25.11. ストレージデバイスまたはパスの追加
デバイスを追加する際には、新しいデバイスに割り当てたパスベースのデバイス名(例:/dev/sd 名、major:minor 番号、および
/dev/disk/by-path
名など)が、以前は削除されているデバイスによって使用されている可能性があることに注意してください。そのため、パスベースのデバイス名への古い参照がすべて削除されていることを確認してください。新しいデバイスを古いデバイスと間違える可能性があります。
手順25.13 ストレージデバイスまたはパスの追加
- ストレージデバイスまたはパスを追加する最初の手順は、新規ストレージデバイス、または既存デバイスへの新規パスへのアクセスを物理的に有効にすることです。これは、ファイバーチャネルまたは iSCSI ストレージサーバーで、ベンダー固有のコマンドを使用して実行します。その際、ホストに提示される新しいストレージの LUN 値をメモしてください。ストレージサーバーがファイバーチャネルの場合は、ストレージサーバーの WWNN (World Wide Node Name) も確認し、ストレージサーバーのすべてのポートに 1 つの WWNN があるかどうかを判断します。そうでない場合は、新しい LUN へのアクセスに使用される各ポートの World Wide Port Name (WWPN) をメモします。
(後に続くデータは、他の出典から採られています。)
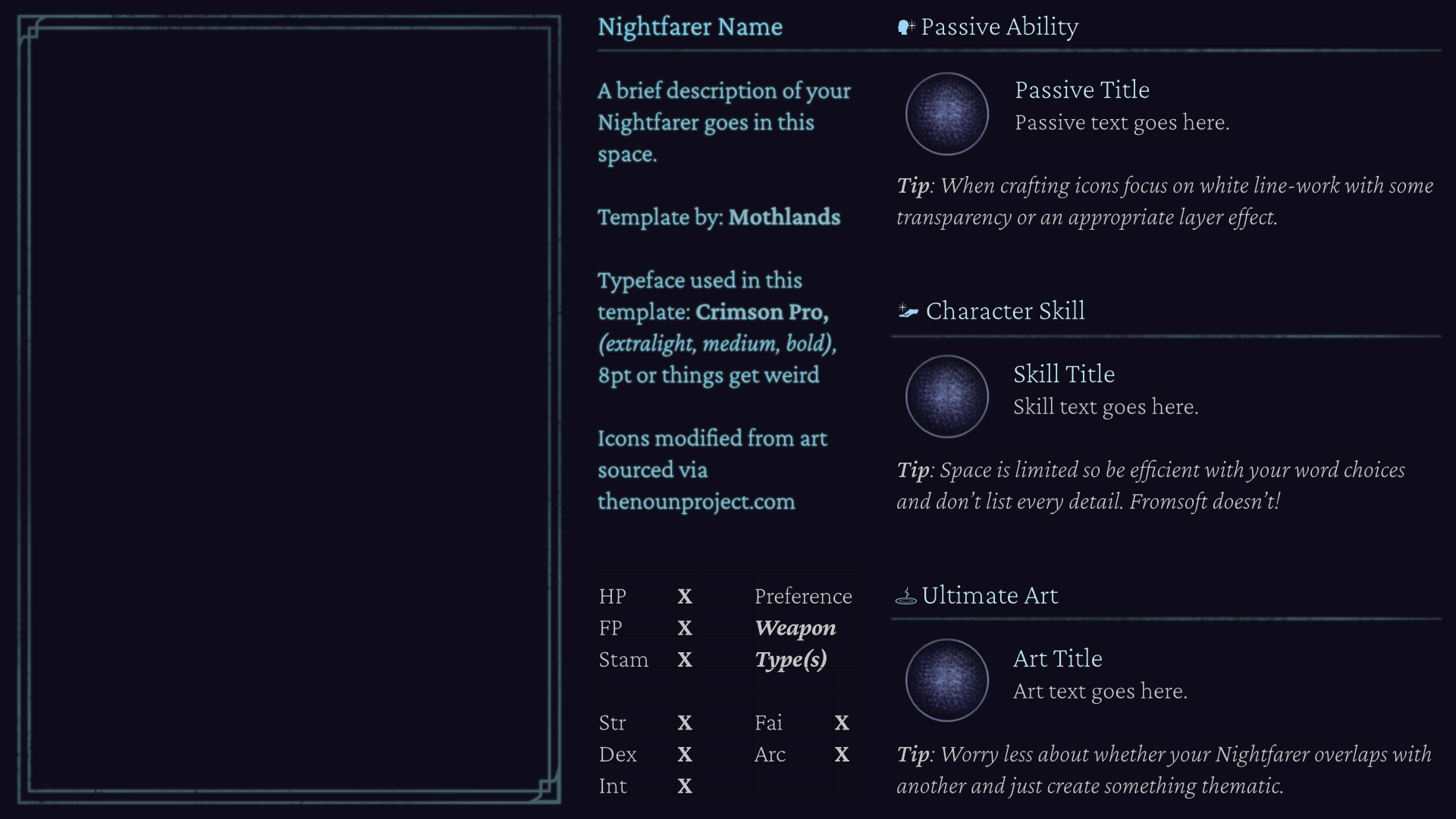Select the Str stat X value

click(x=685, y=723)
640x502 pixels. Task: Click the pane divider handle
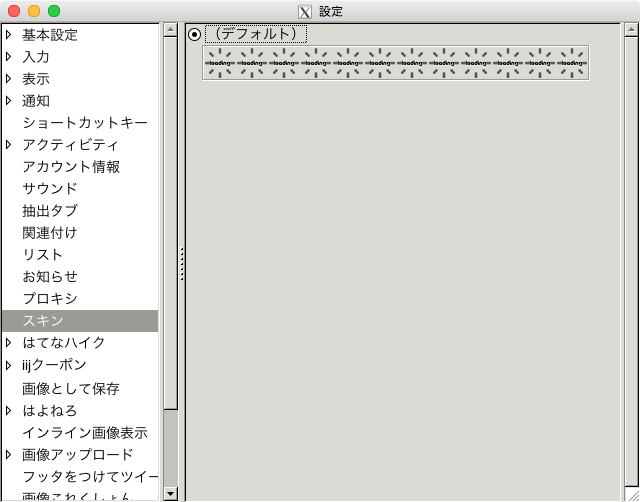[181, 264]
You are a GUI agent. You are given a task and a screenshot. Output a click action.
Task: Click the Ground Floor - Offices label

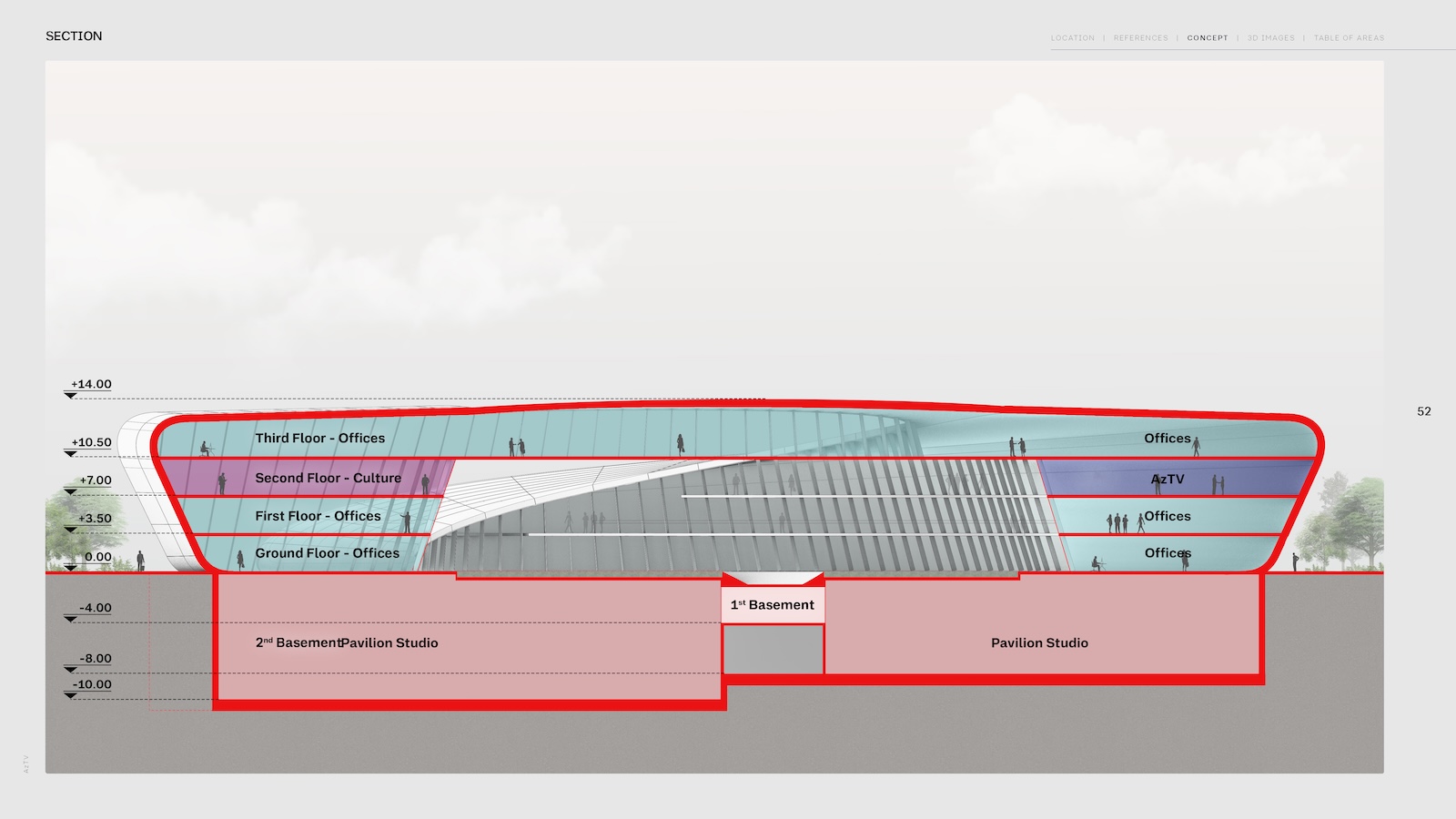pyautogui.click(x=327, y=553)
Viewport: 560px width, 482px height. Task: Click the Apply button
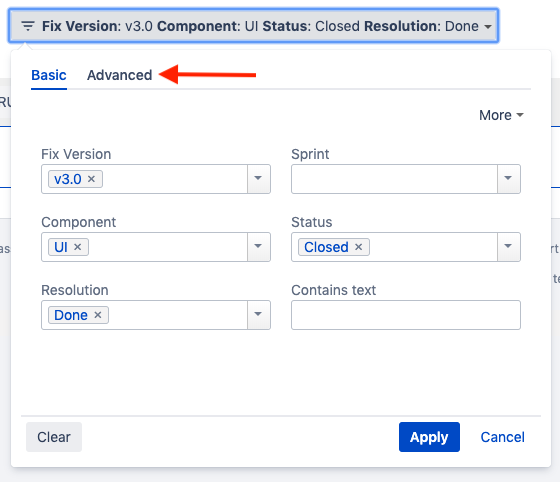429,437
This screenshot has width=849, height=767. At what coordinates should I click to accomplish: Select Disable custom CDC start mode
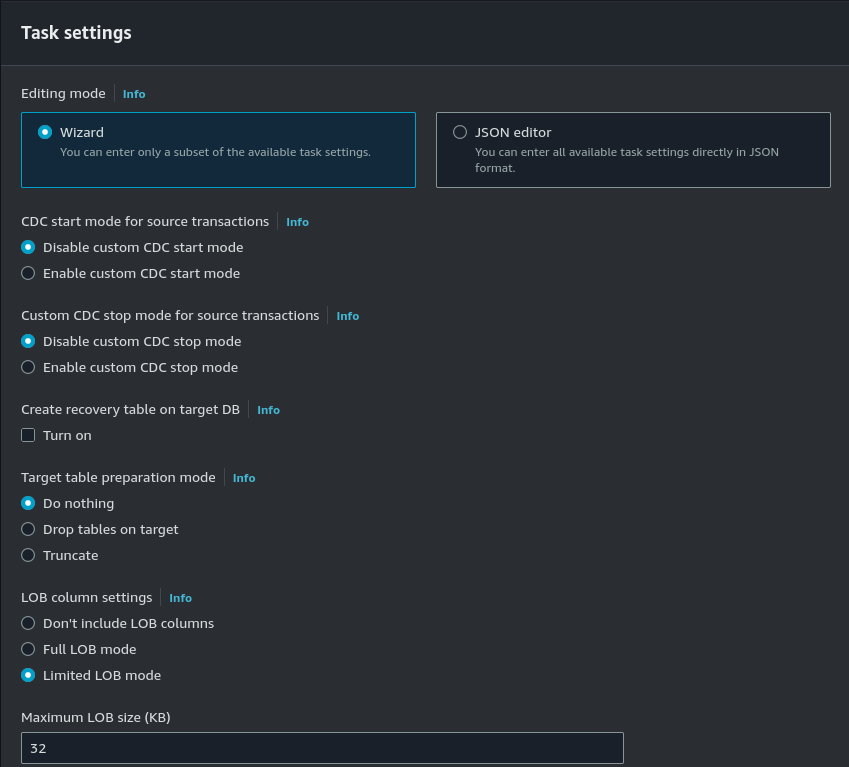point(28,247)
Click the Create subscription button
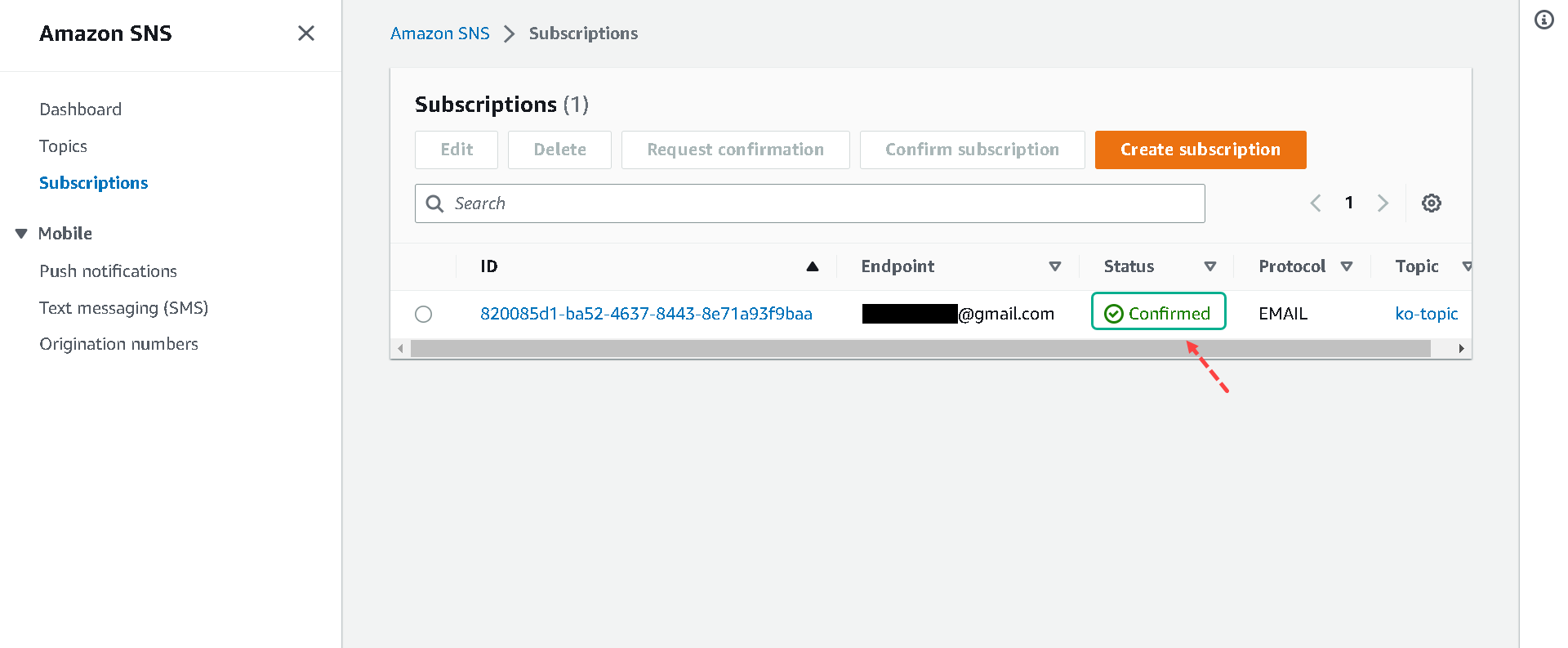Viewport: 1568px width, 648px height. [x=1200, y=150]
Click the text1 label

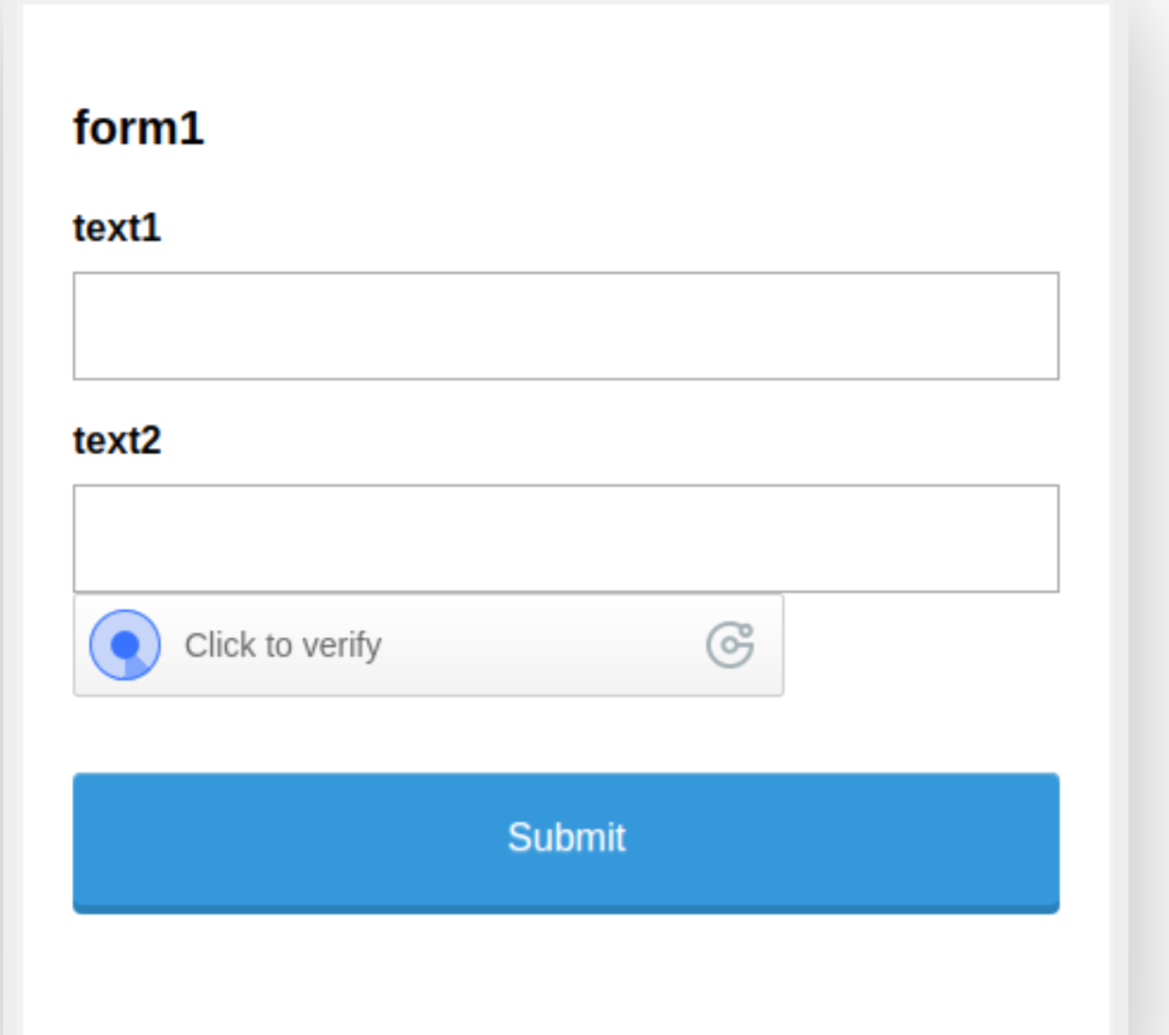coord(117,229)
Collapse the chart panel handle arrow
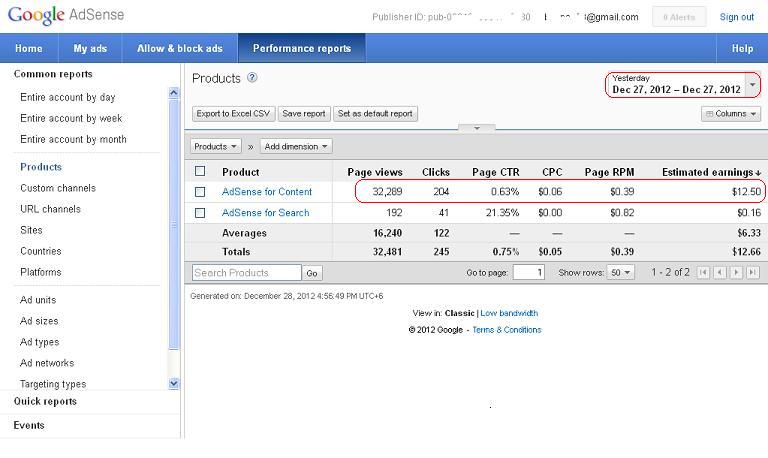The image size is (768, 458). pos(477,128)
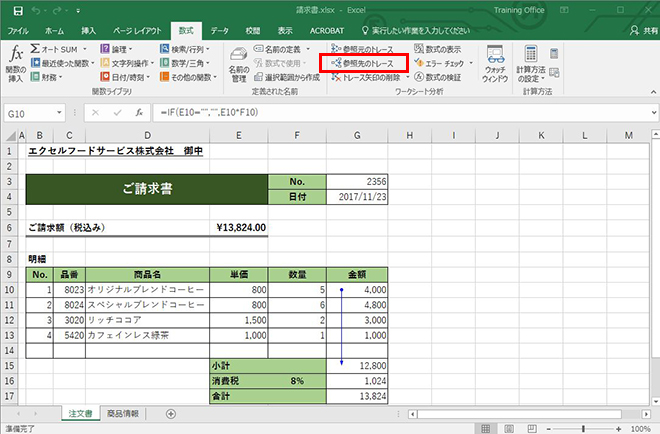Image resolution: width=660 pixels, height=434 pixels.
Task: Click Trace Precedents (参照元のトレース)
Action: (361, 48)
- 次に、オペレーティングシステムが新しいストレージデバイス、または既存のデバイスへのパスを認識するようにします。推奨されるコマンドは以下のとおりです。
$ echo "c t l" > /sys/class/scsi_host/hosth/scan
上記のコマンドでは、h は HBA 番号、c は HBA のチャンネル、t は SCSI ターゲット ID、l は LUN です。注記このコマンドの古い形式である echo "scsi add-single-device 0 0 0 0" > /proc/scsi/scsi が非推奨になりました。- ファイバーチャネルハードウェアによっては、ループ初期化プロトコル (LIP) 操作が実行されるまで、RAID アレイで新しく作成された LUN がオペレーティングシステムに表示されない場合があります。実行手順については、「ストレージの相互接続のスキャン」 を参照してください。重要LIP が必要な場合は、この操作の実行中に I/O を停止する必要があります。
- 新しい LUN が RAID アレイに追加されましたが、オペレーティングシステムでまだ設定されていない場合は、sg 3_utils パッケージに含まれる sg_luns コマンドを使用して、アレイでエクスポートされている LUN の一覧を確認します。これにより、SCSI REPORT LUNS コマンドを RAID アレイに発行し、存在する LUN の一覧を返します。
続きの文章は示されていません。